WHAT YOU NEED TO DO
Rewrite the stretch of the forecast discussion from "Scattered showers at" through "starting this afternoon.", substituting "westerly winds" for "westerlies".

TEXT EXCERPT
--- --- ---
Area Forecast Discussion
National Weather Service Green Bay WI
451 AM CDT Sat May 19 2018

Forecast discussion for routine morning forecast issuance

.SYNOPSIS...
Issued at 446 AM CDT Sat May 19 2018

Scattered showers at times through tonight. Turning breezy and
cooler this afternoon and evening as a cold front drops southeast
across the area.

The primary westerlies will remain across Canada and the far
northern U.S., with troughs near the West Coast and over eastern
Canada surrounding a ridge over the intermountain West. A weaker
branch of the flow will persist across the CONUS, with the
forecast area remaining near the confluent zone between the
branches.

The seasonably mild air that is across the area this morning will
be replaced by cooler Canadian air starting this afternoon.
Readings will warm back to above normal by the middle of next
week, then remain there into at least the start of the Memorial
Day weekend. The primary opportunities for precipitation will be
today and tonight, and possibly again toward the end of the
period. But since these events will probably consist of scattered
showers rather than widespread rains, the best guess is that
rainfall totals at most locations will end up AOB normal for the
period.
&&

.SHORT TERM...Today...Tonight...and Sunday
Issued at 446 AM CDT Sat May 19 2018

Lots of forecast details to work out today through Sunday. The
scattered showers across the south and east this morning were
generated by an upper system lifting out of the lower Ohio Valley.
They will persist for a while, but should shift east by mid-late
morning.
--- --- ---
RECORDED INFORMATION
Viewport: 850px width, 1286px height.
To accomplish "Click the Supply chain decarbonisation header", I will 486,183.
--- --- ---
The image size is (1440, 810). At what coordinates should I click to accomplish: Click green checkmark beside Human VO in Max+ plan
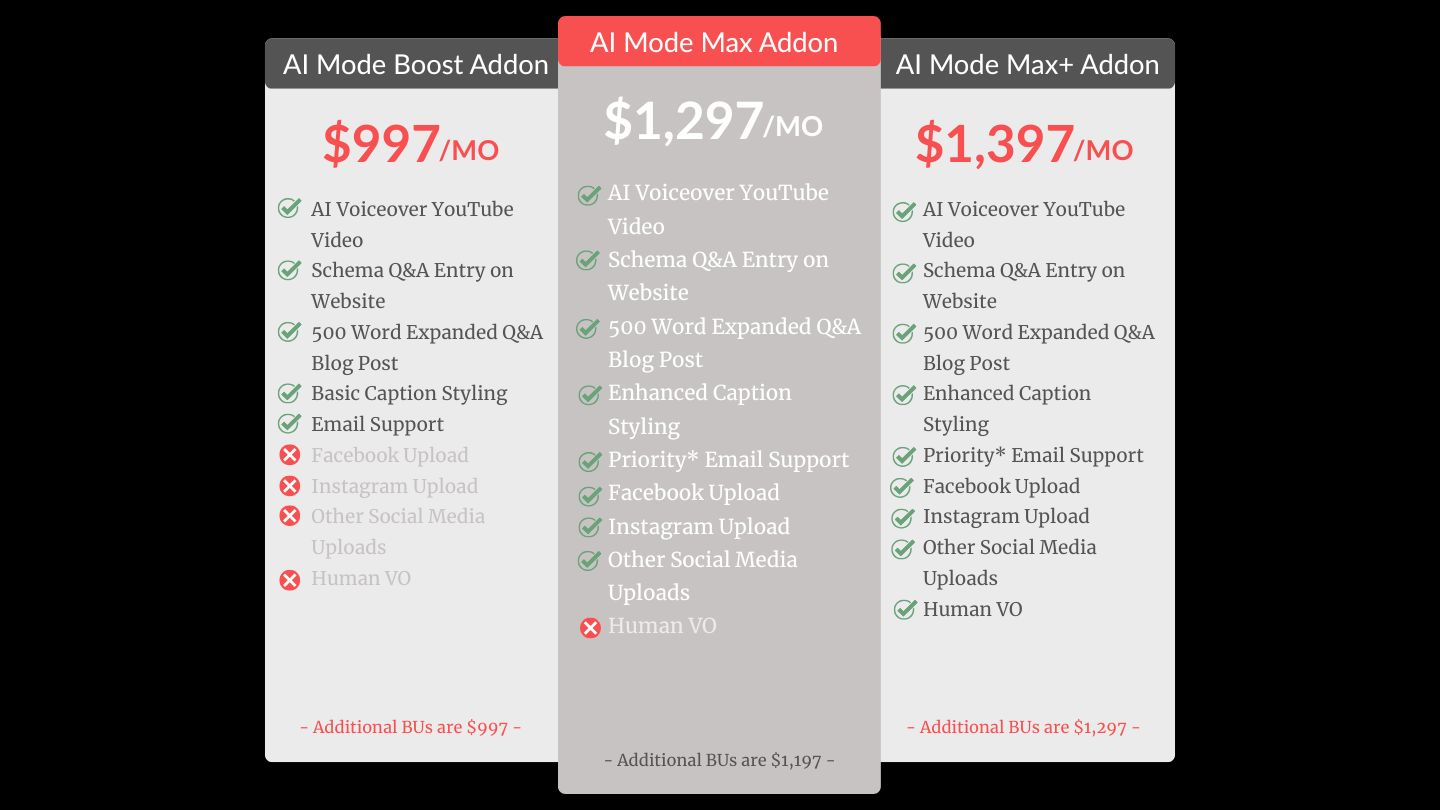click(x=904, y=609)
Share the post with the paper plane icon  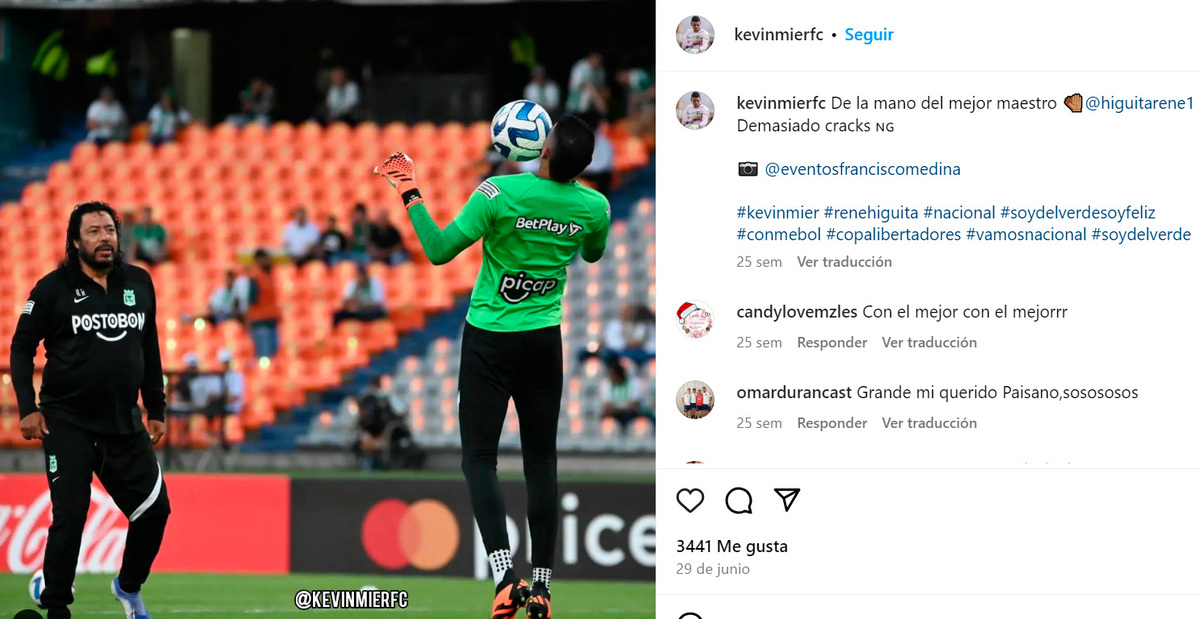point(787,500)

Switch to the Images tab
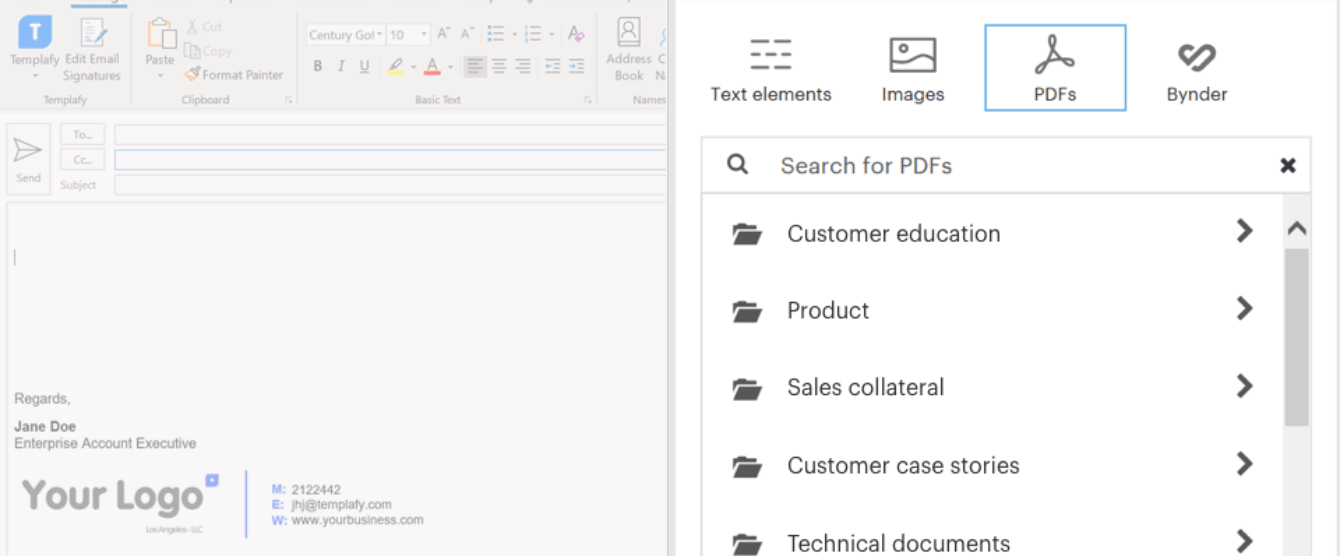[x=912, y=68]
--- --- ---
RESPONSE TO THIS TASK
Scattered showers at times through tonight. Turning breezy and
cooler this afternoon and evening as a cold front drops southeast
across the area.

The primary westerly winds will remain across Canada and the far
northern U.S., with troughs near the West Coast and over eastern
Canada surrounding a ridge over the intermountain West. A weaker
branch of the flow will persist across the CONUS, with the
forecast area remaining near the confluent zone between the
branches.

The seasonably mild air that is across the area this morning will
be replaced by cooler Canadian air starting this afternoon.